** Text passage **
_ _ _ _
The difficulty in question becomes evident once we note that the test

Kant applies to the maxim of indifference seems too strong, for it rejects

all maxims leading to any form of the precept of mutual aid. The reason

is that any such precept will sometimes enjoin us to help others when they

are in need. But situations may arise in any associated adjusted social world

in which we very much want not to help others, unless the precept involved

is quite trivial. Our circumstances may be such that doing so is extremely

inconvenient, given our current plans. Once again, by a law originating

from our own will, we would have prevented ourselves from doing what

we very much want.

The general difficulty is this: in any adjusted social world, all moral

precepts will oppose our settled intentions and plans and natural desires on

at least some occasions; in those cases they will be contrary to our will.

Indeed, one role of moral norms is to provide precisely such opposition as

the situation requires. Thus the test of the CI-procedure, as Kant states it,

seems to call for some revision.
_ _ _ _
** Information provided **
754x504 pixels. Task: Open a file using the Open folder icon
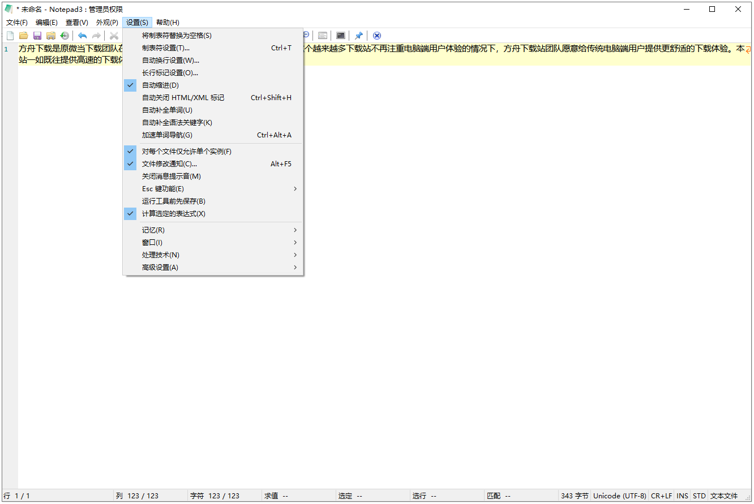pos(23,35)
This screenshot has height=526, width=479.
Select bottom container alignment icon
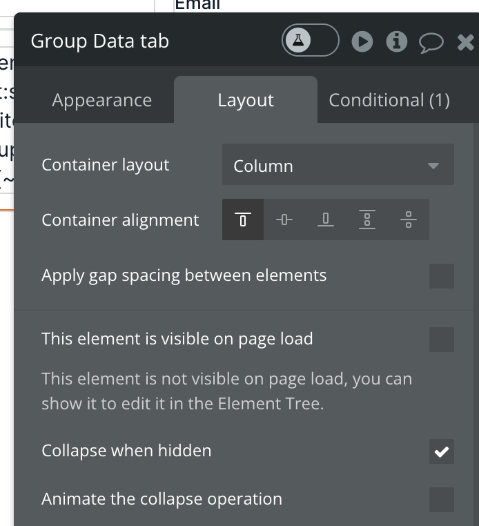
_ _ _ _
** Exercise requirements **
1/ Decide whether each statement agrees with the passage on Kant's CI-procedure, answering yes or no and quoting the words of the passage that settle it. (a) The test Kant applies to the maxim of indifference rejects all maxims leading to any form of the precept of mutual aid. (b) Moral precepts oppose our plans only when the precept involved is trivial. (c) One role of moral norms is to provide opposition as the situation requires.
2/ According to the passage on Kant's CI-procedure, what does the test of the CI-procedure, as Kant states it, seem to call for?
3/ Write a continuation of the passage on Kant's CI-procedure, starting after its final sentence.
The data have nothing to do with the text.

** Expected results **
1/
(a) Yes: "it rejects all maxims leading to any form of the precept of mutual aid."
(b) No: "all moral precepts will oppose our settled intentions and plans and natural desires on at least some occasions."
(c) Yes: "one role of moral norms is to provide precisely such opposition as the situation requires."

2/ It seems to call for some revision.

3/
. The difficulty is not easily disposed of, but two things may preserve

Kant’s main thought.

First, we must give more content to the will of ideal agents in deciding

whether they can will an adjusted social world. What do such agents will?

What priorities if any do they have?

Second, we must specify further the point of view from which these

decisions about social worlds are made: What kind of information do ideal

agents have and what can they assume about their position and role in an

adjusted social world?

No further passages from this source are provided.